De oproep is gericht tot Jehova, en het argument is de duur van de beproeving die de psalmist ondergaat. Kastijding met een roede is geen aangelegenheid van lange duur, daarom doet hij een beroep op God de tijd van de verschrikking te bekorten. ‘Zal Uw grimmigheid branden als een vuur?’ Zal het maar steeds doorgaan tot het vuur zijn prooi verteert? Stel alstublieft een grens! Hoever zult Gij gaan? Zult Gij de troon verbranden die Gij gezworen hebt te zullen bestendigen? In dezelfde mate willen wij de Heere smeken de zaak van Christus in onze dagen te gedenken. Kan Hij zo toornig op Zijn Kerk zijn dat Hij haar nog veel langer alleen laat? Hoever zal Hij het allemaal laten komen? Zal de waarheid uitsterven en zullen er geen heiligen meer bestaan? Hoe lang zal hij de dingen nog op hun beloop laten? Hij moet beslist spoedig ingrijpen, want als Hij het niet doet, zal de ware religie als het ware geheel door het vuur verteerd worden.

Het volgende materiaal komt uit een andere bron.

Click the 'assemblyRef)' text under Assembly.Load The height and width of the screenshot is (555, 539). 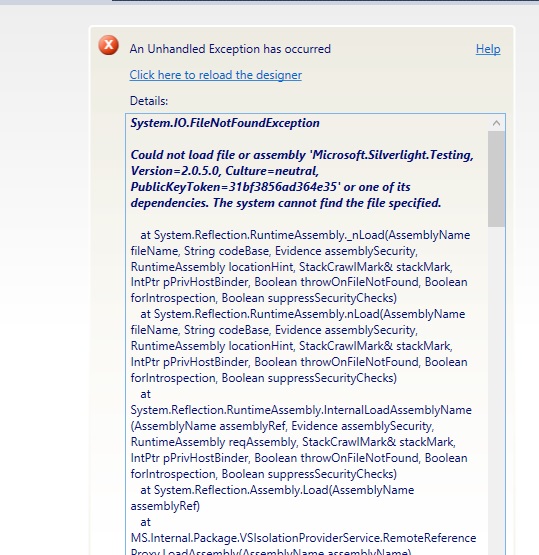click(165, 506)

Als de Heere Zijn stralen niet op Zijn werk neerzendt, leven wij voor niets – wij beschouwen het niet langer als leven als Zijn zaak niet gedijt. Wij leven als de Koning leeft, anders niet. Alles is ijdelheid als de religie ijdelheid is. Als het koninkrijk der hemelen zou falen, is alles tot mislukken gedoemd. De schepping is een smet, voorzienigheid een vergissing en ons eigen bestaan een hel, als de trouw van God kan falen en Zijn genadeverbond verbroken kan worden. Als het hele Evangelie weerlegd kan worden blijft er niets meer voor ons, of voor ieder ander mens, over dat het leven de moeite waard maakt.

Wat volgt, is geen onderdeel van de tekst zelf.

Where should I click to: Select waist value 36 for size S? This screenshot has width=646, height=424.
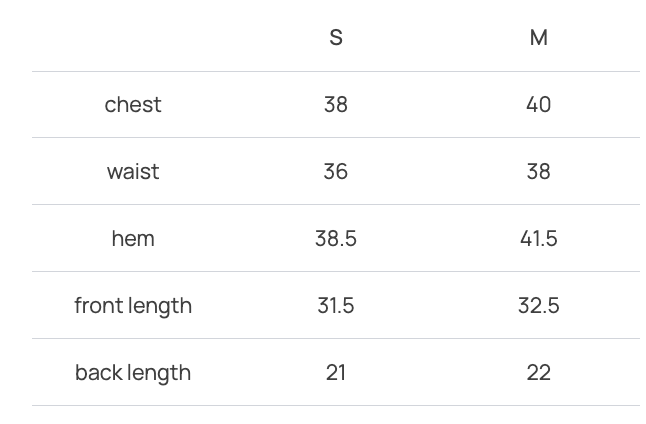[x=336, y=172]
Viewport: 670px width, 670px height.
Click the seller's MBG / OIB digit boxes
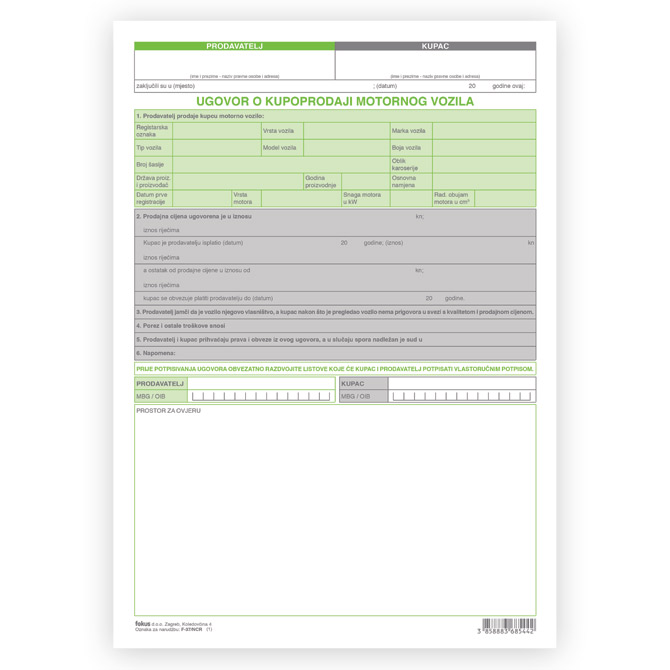(262, 396)
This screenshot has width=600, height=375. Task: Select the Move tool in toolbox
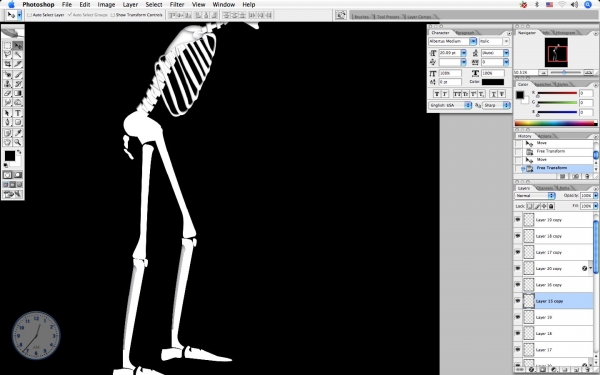pyautogui.click(x=18, y=46)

Wij mogen de Heere herinneren aan Zijn eerste liefdedaden, Zijn vroegere liefde voor Zijn Kerk, Zijn vroegere goedgunstigheid jegens onszelf. Dan kunnen wij als argument Zijn eed gebruiken, en Hem smeken eraan te denken dat Hij gezworen heeft Zijn uitverkorenen te zegenen. We kunnen ook met kracht worstelen, door Hem te wijzen op Zijn eigen wezen, en Zijn onschendbare waarheid aan te grijpen. Als alles er donker uitziet, mogen wij onze sterke argumenten naar voren brengen, en de zaak bespreken met onze tegemoetkomende God, Die Zelf heeft gezegd: ‘Komt dan, en laat ons samen rechten’.

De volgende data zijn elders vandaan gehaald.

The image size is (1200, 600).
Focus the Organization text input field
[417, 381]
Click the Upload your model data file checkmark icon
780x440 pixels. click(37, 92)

David eindigt waar hij begon; hij heeft de wereld rondgevaren en de haven weer bereikt. Laten wij God loven voordat wij bidden, terwijl wij bidden, en wanneer wij gebeden hebben, want Hij heeft het altijd verdiend. Als wij Hem niet kunnen begrijpen, zullen wij Hem toch niet wantrouwen. Wanneer Zijn wegen voor ons niet te volgen zijn, zullen wij niet zo dwaas zijn om te oordelen; toch zullen wij dat doen als wij vinden dat Zijn daden onvriendelijk of ontrouw zijn. Hij is, Hij zal eeuwig zijn, onze heilige God.
Overweging:
De smaad van de religie en van het goddelijke gaat ieder levend lid van de kerk zeer aan het hart, en dat moet ook zo zijn.